Administration / exposure

Route of administration:
oral: gavage
Vehicle:
not specified
Details on oral exposure:
Six adult SD rats per dose group were given the test substance by stomach intubation.
Doses:
0, 5,000, 10,000 and 20,000 mg/kg.
No. of animals per sex per dose:
Males: 6/dose/group
Control animals:
not specified
Details on study design:
Male SD rats were fasted for 24 h and then administered single doses of the test substance by stomach intubation followed by 14 d of observation period.
Statistics:
No data

Results and discussion

Effect levels
Key result
Sex:
male
Dose descriptor:
LD50
Effect level:
10 000 mg/kg bw
Based on:
test mat.
Mortality:
Number of dead/number dosed:
- No mortality occured at lowest dose of 5,000 mg/kg, i.e., 0/6
- 50% mortality was observed In the mid dose group of 10,000 mg/kg, i.e., 3/6
- Almost all animals died in the highest dose group of 20,000 mg/kg, i.e., 5/6.

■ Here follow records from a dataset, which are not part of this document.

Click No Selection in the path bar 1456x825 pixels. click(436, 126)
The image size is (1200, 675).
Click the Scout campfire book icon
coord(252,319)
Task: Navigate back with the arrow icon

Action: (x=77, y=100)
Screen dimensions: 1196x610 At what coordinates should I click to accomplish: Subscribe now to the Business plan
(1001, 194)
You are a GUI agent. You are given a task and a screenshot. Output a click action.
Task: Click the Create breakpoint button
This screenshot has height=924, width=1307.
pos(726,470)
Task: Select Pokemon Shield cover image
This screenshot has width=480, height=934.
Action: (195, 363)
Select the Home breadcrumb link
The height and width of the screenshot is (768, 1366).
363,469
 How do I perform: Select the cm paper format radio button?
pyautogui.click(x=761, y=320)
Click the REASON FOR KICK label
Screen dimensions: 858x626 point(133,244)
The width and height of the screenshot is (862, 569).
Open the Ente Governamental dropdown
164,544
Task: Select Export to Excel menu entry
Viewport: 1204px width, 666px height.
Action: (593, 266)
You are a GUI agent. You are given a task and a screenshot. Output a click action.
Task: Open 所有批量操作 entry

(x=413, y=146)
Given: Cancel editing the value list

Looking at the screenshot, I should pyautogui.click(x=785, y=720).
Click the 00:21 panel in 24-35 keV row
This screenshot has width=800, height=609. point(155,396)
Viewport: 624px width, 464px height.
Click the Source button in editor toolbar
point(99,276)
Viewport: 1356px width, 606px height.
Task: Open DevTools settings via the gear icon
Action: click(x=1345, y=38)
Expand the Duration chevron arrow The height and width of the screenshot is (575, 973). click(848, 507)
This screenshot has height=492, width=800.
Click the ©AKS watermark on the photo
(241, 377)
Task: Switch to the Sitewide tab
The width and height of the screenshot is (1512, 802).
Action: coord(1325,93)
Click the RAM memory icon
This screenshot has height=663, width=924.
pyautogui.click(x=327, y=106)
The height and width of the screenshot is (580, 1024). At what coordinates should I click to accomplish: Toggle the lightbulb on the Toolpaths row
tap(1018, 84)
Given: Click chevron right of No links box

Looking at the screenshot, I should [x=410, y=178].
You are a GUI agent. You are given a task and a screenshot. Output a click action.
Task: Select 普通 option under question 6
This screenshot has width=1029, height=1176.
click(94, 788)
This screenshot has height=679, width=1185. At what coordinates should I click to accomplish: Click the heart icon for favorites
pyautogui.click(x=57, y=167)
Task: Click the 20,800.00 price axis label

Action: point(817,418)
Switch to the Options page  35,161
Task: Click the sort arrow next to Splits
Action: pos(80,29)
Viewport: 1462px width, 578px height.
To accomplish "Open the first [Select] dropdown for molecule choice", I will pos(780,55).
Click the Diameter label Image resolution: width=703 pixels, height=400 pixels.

Applicant's summary and conclusion

Interpretation of results:
GHS criteria not met
Conclusions:
The oral LD50 of the test substance in SD rats was found to be 10000 mg/kg bw.
Executive summary:

A study was conducted to determine the acute oral toxicity of the test substance in Sprague Dawley rats. Groups of 6 males were administered 0, 5000, 10000 and 20000 mg/kg bw by stomach intubation and observed for 14 d. Approximately 50% mortality occurred at the mid dose. Under the study conditions, the oral LD50 was therefore 10000 mg/kg bw (Casey, 1976).